DOCUMENT EXCERPT.
┄┄┄┄┄┄

# Which Shotgun?



## Lee (Mar 19, 2015)

Hey guys, 
I'm getting into turkey hunting a bit. I have a little dilemma. I have a couple options on used shotguns however I"m a newbie to chokes and such. I want to be able to turkey hunt with it but I also want it to be around the house for the coyotes that have been coming around. The 835 tube says no slugs but is that ok for a buckshot? The guns are used so I'm not sure what choke is exactly in it but it is a turkey choke, from what my buddy told me. 

Option 1 - Mossberg 835 
Get a choke or barrel that will handle buckshot?

Option 2 - Mossberg 500. Just get a general shotgun that can shoot buckshot and turkeys. Keep in mind, i'm a very novice turkey hunter. 

I have an old 20 gage that I can shoot clays with.


----------



## smokey30725 (Mar 19, 2015)

Lots of turkeys have fallen to the 20 ga. If you are proficient with it, I would try out a few turkey loads to see what patterns best and go with that. Or, it is always fun to buy a new gun. I would think the mossberg 500 or a maverick would serve you just fine with the standard accu-chokes available or you can purchase a turkey choke as well.

┄┄┄┄┄┄

INFORMATION PROVIDED.
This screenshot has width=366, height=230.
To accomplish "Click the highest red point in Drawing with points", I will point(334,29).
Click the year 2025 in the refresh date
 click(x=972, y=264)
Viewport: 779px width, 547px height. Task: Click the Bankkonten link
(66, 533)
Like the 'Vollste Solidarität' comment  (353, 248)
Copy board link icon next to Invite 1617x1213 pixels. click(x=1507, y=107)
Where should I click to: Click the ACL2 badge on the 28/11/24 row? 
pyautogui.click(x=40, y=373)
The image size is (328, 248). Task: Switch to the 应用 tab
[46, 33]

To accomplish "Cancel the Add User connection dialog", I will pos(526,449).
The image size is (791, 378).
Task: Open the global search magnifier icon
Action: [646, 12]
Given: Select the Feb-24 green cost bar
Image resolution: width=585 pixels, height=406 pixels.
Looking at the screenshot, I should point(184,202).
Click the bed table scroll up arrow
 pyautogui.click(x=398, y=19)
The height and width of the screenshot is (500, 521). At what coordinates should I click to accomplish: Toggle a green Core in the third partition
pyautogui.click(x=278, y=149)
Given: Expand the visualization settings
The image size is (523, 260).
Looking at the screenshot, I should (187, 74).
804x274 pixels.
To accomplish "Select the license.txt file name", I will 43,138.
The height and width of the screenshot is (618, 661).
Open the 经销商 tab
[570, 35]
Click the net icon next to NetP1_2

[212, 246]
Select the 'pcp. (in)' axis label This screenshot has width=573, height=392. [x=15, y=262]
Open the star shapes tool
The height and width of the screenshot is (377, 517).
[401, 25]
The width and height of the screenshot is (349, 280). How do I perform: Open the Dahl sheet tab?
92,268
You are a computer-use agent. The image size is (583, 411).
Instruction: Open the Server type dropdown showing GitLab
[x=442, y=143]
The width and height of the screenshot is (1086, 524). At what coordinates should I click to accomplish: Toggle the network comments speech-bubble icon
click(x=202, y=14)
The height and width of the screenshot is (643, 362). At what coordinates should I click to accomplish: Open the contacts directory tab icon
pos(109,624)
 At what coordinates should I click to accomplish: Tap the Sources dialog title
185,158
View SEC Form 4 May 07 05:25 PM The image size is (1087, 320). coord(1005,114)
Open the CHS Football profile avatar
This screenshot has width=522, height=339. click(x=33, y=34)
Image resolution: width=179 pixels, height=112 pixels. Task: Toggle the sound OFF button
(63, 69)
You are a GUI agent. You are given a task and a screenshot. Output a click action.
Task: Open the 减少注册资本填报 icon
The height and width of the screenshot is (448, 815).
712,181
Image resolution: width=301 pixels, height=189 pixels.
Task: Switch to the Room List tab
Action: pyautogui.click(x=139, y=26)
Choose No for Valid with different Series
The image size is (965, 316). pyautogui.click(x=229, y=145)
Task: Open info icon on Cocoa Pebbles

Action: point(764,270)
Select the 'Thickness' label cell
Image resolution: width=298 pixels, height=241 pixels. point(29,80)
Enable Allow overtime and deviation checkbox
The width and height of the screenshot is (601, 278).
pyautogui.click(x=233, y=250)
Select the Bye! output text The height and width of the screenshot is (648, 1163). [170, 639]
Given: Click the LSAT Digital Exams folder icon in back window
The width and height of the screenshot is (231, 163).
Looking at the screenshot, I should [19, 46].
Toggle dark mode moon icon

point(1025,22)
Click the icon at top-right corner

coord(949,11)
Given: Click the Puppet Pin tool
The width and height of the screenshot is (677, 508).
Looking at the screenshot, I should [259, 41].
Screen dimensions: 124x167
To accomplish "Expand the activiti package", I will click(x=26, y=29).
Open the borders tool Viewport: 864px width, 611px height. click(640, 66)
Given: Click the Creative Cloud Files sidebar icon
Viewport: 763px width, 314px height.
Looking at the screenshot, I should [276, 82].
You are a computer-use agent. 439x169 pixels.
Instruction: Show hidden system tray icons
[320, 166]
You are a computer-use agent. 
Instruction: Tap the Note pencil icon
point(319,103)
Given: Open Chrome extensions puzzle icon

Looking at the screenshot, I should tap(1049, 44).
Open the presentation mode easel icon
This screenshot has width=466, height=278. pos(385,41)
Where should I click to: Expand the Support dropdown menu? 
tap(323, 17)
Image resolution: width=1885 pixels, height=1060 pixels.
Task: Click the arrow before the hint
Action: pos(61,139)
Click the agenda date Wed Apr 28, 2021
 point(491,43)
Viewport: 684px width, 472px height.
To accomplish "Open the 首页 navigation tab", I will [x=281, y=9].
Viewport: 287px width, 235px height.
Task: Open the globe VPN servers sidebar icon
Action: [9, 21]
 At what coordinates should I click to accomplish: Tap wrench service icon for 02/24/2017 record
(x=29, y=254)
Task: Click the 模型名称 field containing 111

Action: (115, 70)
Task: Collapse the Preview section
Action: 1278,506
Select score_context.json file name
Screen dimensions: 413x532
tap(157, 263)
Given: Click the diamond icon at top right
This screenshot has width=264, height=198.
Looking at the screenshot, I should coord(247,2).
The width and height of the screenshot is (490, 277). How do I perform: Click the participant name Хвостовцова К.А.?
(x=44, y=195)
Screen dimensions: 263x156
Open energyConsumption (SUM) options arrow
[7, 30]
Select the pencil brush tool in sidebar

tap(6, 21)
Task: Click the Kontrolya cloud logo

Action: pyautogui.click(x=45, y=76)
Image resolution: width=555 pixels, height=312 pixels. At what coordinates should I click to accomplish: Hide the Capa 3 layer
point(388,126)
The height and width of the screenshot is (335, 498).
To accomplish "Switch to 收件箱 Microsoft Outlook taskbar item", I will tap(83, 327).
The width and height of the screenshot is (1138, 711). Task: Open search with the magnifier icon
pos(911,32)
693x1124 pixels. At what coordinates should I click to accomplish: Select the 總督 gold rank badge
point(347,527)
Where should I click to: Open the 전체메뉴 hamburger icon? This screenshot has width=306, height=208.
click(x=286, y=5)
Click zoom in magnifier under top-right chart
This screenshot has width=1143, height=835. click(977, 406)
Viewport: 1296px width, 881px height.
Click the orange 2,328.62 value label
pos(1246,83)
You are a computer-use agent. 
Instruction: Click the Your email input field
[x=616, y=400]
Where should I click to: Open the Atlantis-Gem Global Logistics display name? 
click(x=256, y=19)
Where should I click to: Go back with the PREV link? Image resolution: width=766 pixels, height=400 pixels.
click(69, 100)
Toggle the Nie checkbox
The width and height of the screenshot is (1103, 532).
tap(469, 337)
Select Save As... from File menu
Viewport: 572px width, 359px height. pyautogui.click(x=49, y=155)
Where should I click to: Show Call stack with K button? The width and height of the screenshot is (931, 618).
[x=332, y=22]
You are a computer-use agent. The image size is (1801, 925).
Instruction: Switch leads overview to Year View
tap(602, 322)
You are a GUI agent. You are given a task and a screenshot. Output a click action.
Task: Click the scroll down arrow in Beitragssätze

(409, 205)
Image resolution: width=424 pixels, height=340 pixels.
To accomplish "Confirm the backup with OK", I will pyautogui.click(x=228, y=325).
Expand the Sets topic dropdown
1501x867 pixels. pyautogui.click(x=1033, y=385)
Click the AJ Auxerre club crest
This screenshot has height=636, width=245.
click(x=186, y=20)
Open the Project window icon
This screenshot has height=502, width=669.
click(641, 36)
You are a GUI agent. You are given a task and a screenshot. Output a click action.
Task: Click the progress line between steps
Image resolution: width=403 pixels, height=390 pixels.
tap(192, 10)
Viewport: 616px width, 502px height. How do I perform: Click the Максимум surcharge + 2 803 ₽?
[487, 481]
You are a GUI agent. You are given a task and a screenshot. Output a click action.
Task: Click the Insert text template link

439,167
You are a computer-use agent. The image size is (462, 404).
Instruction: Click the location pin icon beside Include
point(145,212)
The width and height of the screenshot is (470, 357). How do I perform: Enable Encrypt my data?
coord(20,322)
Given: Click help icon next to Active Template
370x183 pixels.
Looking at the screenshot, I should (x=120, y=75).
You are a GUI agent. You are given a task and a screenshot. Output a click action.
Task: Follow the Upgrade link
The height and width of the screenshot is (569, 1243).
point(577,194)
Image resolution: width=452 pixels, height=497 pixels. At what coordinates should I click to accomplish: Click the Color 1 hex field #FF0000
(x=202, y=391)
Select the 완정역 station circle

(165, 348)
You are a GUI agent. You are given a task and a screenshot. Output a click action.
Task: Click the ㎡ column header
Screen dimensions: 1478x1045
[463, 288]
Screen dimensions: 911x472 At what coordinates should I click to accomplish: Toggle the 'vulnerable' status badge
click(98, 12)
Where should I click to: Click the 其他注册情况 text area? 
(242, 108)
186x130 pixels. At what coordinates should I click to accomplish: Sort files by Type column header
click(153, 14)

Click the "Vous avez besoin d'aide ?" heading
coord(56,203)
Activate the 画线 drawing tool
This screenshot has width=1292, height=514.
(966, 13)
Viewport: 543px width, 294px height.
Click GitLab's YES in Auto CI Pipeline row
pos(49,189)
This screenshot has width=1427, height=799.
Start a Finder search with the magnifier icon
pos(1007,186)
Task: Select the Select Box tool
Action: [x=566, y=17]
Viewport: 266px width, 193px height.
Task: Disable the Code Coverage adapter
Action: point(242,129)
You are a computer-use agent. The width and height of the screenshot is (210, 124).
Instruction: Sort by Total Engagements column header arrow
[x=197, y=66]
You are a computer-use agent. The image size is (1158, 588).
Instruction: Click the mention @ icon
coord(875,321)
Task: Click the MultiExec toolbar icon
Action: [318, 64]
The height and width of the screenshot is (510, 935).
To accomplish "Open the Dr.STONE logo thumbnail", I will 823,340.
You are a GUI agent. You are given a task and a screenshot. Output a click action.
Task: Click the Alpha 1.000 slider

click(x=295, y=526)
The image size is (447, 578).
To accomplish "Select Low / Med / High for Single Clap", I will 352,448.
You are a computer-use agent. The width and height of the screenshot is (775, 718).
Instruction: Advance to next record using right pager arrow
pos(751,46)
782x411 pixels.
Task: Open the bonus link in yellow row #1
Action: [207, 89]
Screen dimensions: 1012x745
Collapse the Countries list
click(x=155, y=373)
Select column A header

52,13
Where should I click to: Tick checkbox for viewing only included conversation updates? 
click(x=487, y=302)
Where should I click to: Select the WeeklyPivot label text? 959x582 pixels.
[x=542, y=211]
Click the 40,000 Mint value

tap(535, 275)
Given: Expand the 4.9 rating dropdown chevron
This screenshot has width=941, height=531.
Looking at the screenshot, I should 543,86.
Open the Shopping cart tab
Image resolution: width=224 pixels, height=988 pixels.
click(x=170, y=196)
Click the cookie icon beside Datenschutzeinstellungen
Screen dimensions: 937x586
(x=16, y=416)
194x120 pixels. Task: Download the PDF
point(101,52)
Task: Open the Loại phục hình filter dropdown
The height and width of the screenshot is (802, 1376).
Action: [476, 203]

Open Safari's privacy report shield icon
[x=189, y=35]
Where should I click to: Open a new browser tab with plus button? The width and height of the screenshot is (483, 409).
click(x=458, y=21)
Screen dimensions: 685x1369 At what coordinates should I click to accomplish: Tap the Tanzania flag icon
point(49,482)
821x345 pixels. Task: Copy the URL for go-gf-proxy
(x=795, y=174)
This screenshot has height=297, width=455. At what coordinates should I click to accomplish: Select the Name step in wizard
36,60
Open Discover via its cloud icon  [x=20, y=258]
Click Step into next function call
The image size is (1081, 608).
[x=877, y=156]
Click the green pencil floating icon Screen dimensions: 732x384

┄┄┄┄┄┄

TASK SET.
**A)** Name every shotgun model mentioned in the shotgun thread.
**B)** Transcribe the shotgun thread from "Option 1 - Mossberg" up to and including "smokey30725 (Mar 19, 2015)".
**C)** Go on with the shotgun thread after its last sentence.
The listing above comes from a separate source and is unrelated to the shotgun thread.

ANSWERS TO EACH TASK.
**A)** Mossberg 835, Mossberg 500, maverick

**B)**
Option 1 - Mossberg 835 
Get a choke or barrel that will handle buckshot?

Option 2 - Mossberg 500. Just get a general shotgun that can shoot buckshot and turkeys. Keep in mind, i'm a very novice turkey hunter. 

I have an old 20 gage that I can shoot clays with.


----------



## smokey30725 (Mar 19, 2015)

**C)**
----------



## The Longhunter (Mar 19, 2015)

Is the 835 a fixed choke?

Any modern shotgun will "handle" buckshot, whether it patterns worth a darn depends on the choking.  A full choke may or may not pattern buckshot well.

When it comes to buckshot, you really need to shoot the gun with the load you want to use.

If it says "no slugs" it's out of an abundance of caution.  

Any modern gun will have the choke marked on it somewhere, and you need to find out what it is before buying it.  

Until you learn more what you like, and how interested you are, I'd probably go with the 500.


----------



## Lee (Mar 19, 2015)

Thanks guys, I've figured it out. The 835 is used, with no choke system included with it. I'd have to buy that as well. And you're right, it is fun getting a new gun. The 20 gauge double barrel is probably 40 years old or more. My granddaddy hunted quail with it, so did my dad, and I killed my first deer with it. I would kind of like to retire it except for special use. 

I've finally studied up on choke comparisons and figured it out. To answer your question, no, it is not fixed but fits the accu-mag system of chokes. That was what was confusing me. It's threaded for chokes but there is just not one in it. 

The barrel is clearly stamped no slugs... no biggie there, I don't really want it for that anyways. I was just confused on the buckshot.


----------



## tr21 (Mar 19, 2015)

the 835 is a great turkey gun( I have 3 ) get you a decent turkey choke and it will serve you well.


----------



## Flaustin1 (Mar 24, 2015)

Don't know why in the world you couldn't shoot slugs out of a 835.  Ive shot dozens out of mine with no problem.  Wonder if mine is marked "no slugs".


----------



## The Longhunter (Mar 24, 2015)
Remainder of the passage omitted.